Study: Univ. of Central Florida Eyes 30,000 Jobs, $7.6B in Activity During First Decade
The University of Central Florida College of Medicine in Orlando, Fla., set to welcome its first class next year, will create more than 30,000 local jobs and generate $7.6 billion in economic activity over the next 10 years, according to a study released Dec. 19 by the university.
The study, prepared for UCF by Arduin, Laffer & Moore Econometrics, also concluded the medical school could help generate nearly half a billion dollars in additional tax revenues for Florida by 2017.
UCF College of Medicine will welcome its charter class of 40 students on Aug. 3, 2009, and is expected to graduate 120 medical students each year. UCF received more than 4,300 applications for the 40 positions in the first class, helped in no small part by its offer of a $40,000 scholarship for tuition, living expenses and fees for each of the four years of the medical degree program. UCF said that it would be the first medical school ever to provide full scholarships for four years to an entire class.
Advaxis Receives $922,000 from NJ Economic Development Authority
Advaxis, a biotechnology company focused on developing cancer vaccines, has received $922,000 from the New Jersey Economic Development Authority in exchange for the company’s net operating tax losses.
In a related move, Advaxis Chairman and CEO Tom Moore has agreed to grant an extension on the current repayment date of the senior promissory notes with an aggregate principal amount up to $800,000 he extended the company Sept. 22. The new repayment date will be June 15, 2009, or the closing date of the next financing, whichever comes first, instead of Feb. 15, 2009.
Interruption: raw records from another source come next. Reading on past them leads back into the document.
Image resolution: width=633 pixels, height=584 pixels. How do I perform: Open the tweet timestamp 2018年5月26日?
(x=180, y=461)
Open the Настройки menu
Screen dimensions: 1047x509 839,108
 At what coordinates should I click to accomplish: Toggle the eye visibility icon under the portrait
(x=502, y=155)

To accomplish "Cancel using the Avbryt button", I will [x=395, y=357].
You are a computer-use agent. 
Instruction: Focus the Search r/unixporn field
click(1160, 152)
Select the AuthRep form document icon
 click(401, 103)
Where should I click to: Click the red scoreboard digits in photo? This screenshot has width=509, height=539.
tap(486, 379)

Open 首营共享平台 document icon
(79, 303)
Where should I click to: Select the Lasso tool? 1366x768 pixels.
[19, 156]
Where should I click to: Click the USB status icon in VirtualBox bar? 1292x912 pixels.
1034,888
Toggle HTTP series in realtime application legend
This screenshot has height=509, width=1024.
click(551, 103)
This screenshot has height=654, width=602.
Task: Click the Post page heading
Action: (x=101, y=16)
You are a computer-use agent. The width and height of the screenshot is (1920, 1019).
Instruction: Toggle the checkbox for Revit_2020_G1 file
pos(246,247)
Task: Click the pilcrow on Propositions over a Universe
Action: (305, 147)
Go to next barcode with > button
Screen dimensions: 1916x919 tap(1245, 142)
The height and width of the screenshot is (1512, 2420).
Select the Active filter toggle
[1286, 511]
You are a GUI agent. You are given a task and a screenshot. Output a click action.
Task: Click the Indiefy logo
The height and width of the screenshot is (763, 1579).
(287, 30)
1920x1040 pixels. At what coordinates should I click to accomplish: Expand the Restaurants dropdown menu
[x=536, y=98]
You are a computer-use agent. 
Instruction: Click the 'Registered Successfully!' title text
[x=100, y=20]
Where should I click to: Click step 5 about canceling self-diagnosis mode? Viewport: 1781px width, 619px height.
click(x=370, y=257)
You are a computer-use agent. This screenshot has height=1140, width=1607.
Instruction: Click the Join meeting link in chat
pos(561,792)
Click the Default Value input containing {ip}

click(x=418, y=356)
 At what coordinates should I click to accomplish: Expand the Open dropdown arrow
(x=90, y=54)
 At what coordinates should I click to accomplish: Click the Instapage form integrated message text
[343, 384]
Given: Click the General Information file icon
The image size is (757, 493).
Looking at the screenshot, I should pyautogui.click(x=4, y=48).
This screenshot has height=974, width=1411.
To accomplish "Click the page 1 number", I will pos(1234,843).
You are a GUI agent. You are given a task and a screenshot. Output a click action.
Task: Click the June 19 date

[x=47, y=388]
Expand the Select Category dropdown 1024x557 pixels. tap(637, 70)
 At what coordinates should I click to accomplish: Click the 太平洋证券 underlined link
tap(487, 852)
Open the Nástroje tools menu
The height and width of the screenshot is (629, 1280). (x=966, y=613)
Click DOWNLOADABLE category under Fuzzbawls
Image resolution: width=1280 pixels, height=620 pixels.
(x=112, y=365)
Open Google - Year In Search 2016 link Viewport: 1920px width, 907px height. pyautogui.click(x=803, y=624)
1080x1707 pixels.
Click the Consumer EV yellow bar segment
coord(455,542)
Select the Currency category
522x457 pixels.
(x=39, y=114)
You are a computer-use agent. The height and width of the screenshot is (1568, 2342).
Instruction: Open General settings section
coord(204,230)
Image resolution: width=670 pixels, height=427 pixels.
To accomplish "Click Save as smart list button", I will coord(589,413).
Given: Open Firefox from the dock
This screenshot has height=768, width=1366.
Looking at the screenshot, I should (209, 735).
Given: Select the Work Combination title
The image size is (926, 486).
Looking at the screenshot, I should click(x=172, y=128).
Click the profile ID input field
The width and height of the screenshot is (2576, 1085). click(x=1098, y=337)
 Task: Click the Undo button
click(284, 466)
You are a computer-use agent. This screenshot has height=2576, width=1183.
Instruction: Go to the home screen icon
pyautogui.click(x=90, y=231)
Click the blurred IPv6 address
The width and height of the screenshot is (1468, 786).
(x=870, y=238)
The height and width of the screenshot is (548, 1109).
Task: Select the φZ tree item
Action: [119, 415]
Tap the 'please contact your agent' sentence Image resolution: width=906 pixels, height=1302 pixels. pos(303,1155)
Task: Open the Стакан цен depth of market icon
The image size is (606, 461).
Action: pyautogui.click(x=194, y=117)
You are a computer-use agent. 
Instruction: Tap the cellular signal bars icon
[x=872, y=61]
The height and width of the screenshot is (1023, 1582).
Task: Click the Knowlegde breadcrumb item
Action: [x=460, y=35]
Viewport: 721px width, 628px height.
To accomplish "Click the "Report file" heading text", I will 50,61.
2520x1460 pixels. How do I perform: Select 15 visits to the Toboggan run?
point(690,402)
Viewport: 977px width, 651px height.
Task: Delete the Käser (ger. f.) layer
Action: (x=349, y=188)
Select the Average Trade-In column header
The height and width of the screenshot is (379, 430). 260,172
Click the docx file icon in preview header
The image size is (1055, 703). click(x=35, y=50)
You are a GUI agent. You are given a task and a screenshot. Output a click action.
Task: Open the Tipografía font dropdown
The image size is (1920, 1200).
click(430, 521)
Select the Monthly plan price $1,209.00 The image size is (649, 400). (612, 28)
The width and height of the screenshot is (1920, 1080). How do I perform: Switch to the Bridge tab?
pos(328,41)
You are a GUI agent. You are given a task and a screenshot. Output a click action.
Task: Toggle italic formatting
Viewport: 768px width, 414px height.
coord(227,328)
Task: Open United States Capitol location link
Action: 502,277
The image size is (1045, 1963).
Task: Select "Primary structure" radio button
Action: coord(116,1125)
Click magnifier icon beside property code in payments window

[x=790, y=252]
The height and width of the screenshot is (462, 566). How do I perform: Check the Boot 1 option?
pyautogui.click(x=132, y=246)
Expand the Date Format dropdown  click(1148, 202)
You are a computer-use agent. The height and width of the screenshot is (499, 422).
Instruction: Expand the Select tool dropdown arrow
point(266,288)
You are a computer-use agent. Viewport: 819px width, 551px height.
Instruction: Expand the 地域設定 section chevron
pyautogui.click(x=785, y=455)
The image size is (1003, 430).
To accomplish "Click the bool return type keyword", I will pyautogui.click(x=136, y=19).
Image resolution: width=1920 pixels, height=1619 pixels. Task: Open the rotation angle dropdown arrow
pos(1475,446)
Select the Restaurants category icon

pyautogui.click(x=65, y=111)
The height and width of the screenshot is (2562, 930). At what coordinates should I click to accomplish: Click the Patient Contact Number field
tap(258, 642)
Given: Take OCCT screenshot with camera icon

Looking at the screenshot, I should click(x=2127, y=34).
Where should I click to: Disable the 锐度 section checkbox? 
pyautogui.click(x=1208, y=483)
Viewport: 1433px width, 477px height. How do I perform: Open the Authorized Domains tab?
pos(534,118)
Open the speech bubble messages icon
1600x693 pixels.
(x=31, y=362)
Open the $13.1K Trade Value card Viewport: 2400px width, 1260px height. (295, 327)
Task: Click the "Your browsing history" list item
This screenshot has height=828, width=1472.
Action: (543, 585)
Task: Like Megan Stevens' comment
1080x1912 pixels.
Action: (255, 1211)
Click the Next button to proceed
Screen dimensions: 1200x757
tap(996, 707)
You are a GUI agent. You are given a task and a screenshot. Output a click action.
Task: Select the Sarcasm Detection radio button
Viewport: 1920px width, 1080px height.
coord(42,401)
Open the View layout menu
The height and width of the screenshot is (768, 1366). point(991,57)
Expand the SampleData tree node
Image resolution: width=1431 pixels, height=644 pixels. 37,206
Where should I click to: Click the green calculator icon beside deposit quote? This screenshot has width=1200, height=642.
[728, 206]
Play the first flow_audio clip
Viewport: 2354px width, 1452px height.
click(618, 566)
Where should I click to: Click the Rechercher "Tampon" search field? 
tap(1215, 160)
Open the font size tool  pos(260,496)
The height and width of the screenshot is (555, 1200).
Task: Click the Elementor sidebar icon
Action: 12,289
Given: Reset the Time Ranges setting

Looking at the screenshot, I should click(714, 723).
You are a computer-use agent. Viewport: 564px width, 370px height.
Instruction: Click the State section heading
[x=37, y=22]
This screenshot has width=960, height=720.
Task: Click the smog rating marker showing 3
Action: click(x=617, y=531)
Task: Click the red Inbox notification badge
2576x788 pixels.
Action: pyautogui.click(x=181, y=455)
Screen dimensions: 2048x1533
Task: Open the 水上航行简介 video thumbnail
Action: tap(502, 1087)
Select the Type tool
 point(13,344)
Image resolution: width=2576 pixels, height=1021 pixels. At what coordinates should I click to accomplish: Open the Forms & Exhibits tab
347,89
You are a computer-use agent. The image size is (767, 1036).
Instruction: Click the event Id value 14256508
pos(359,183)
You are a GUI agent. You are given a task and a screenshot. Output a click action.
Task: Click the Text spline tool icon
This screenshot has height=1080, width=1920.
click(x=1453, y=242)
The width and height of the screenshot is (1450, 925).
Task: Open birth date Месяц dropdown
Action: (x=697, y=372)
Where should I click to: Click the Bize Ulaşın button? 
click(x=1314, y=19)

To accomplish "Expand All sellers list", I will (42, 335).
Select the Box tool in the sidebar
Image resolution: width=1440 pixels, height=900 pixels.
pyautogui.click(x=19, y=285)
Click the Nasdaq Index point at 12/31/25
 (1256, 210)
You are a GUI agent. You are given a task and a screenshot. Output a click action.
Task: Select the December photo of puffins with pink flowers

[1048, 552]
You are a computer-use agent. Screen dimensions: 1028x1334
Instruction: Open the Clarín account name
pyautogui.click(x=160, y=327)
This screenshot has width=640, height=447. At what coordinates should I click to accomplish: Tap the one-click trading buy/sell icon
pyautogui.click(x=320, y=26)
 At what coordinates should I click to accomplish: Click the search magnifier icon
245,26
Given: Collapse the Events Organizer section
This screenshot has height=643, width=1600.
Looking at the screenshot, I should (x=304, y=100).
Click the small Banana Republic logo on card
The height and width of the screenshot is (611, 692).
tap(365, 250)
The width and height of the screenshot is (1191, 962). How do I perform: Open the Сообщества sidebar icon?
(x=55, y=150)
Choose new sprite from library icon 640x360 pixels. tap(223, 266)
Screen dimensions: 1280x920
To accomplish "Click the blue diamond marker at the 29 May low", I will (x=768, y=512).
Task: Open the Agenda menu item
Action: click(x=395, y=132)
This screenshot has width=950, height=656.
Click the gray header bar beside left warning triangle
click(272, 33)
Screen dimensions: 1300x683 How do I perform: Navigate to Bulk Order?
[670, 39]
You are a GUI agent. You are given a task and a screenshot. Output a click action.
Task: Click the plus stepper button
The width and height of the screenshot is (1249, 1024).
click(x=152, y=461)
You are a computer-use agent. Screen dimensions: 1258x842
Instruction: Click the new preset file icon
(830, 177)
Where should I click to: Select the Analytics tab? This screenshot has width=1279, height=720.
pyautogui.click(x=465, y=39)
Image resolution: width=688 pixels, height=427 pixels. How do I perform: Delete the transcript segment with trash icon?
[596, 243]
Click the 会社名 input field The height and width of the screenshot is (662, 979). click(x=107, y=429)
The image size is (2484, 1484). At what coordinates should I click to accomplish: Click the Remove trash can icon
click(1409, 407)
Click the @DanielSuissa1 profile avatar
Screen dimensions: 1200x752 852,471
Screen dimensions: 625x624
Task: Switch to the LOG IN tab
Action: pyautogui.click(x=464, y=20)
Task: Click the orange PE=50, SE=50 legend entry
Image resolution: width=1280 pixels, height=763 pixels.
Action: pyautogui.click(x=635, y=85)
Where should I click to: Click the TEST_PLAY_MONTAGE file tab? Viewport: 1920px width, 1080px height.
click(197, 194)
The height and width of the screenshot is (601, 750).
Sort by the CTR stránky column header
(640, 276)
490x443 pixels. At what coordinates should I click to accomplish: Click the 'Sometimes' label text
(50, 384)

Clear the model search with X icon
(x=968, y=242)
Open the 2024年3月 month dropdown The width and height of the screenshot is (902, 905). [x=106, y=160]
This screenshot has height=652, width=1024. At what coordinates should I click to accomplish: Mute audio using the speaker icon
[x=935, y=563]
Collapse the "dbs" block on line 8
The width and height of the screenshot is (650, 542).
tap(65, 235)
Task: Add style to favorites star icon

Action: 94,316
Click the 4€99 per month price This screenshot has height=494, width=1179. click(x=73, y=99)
Thus far, Advaxis has drawn down $475,000 on the notes and, in light of the current monies granted, the company’s board of directors has agreed to repay $50,000 of that amount in return for the date extension.
Oslo CancerCluster Unveils Plan Aimed at Rescue of Norway’s Life-Sci Sector
Norway’s government is set to decide by the end of January whether to approve a €300 million ($418.4 million) financing package intended to rescue the country’s life science sector from the current economic upheaval.
The package includes:
- Doubling the size of the existing Governmental Innovation Loan Fund through Innovation Norway to €175 million. These are available to any life science company, private or public, and repayable with interest against set milestones, typically Phase 1 or Phase II results.
- Creating a new €100 million Bio Innovation Growth Fund, with half the funding to come from government and the rest, from private venture capitalists. A similar fund already exists in Sweden.
- Creating a new €30 million seed fund, with co-investors, along the lines of another existing proven model in Denmark.
- Extending R&D tax credits to any company up to 8 years old investing over 15 percent of its revenues in R&D.
More than half of the country’s 25 oncology biotech employers alone expected to face liquidity problems over the next 12 months, the Oslo Cancer Cluster said in arguing that the funding package was needed.
“The entire Norwegian life science sector, not just oncology, is at a critical stage,” said Bjarte Reve, CEO of the Oslo cancer Cluster, in a written statement.